[Collected data entries]
##############################

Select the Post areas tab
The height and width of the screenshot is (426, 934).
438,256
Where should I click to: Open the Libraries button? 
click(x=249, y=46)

##############################

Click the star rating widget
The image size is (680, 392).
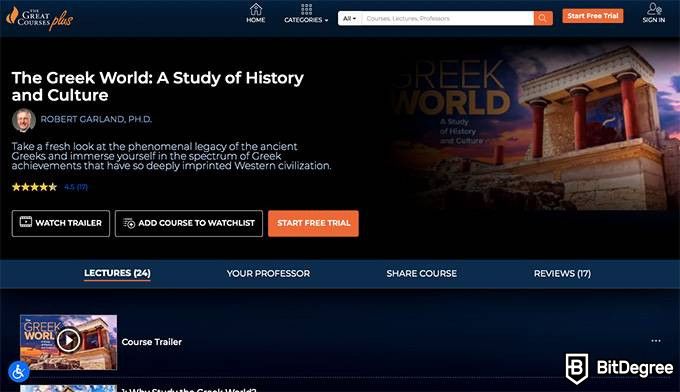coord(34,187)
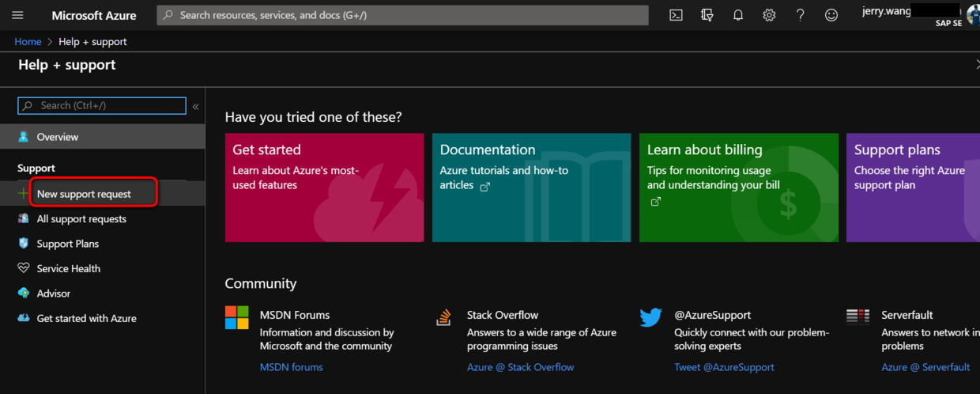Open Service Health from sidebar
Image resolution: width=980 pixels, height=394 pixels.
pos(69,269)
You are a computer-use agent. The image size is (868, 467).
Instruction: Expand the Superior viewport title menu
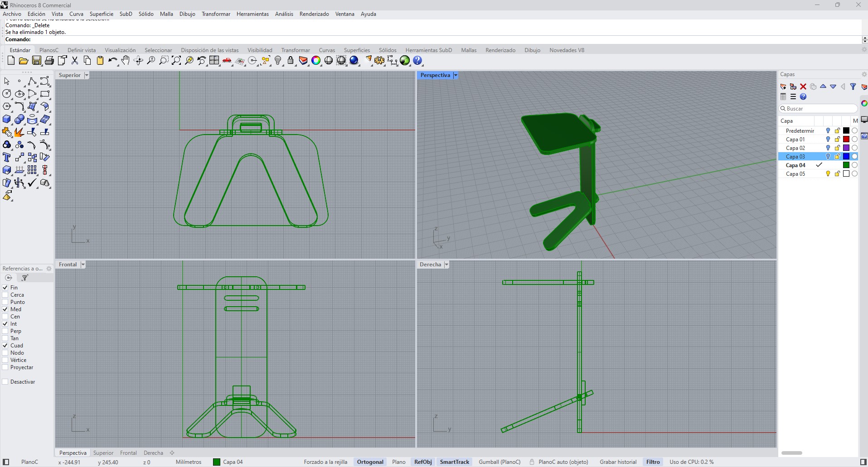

##############################

• **Work to complete**
Starting with the line above that holds "The image size is (680, 392).", restate each line word for word up to and including the line that holds "Instruction: Expand the". Drop the pictures.

• **Exercise response**
The image size is (680, 392).
coord(34,187)
Open Service Health from sidebar
Image resolution: width=980 pixels, height=394 pixels.
pos(69,269)
You are a computer-use agent. The image size is (868, 467).
Instruction: Expand the Superior viewport title menu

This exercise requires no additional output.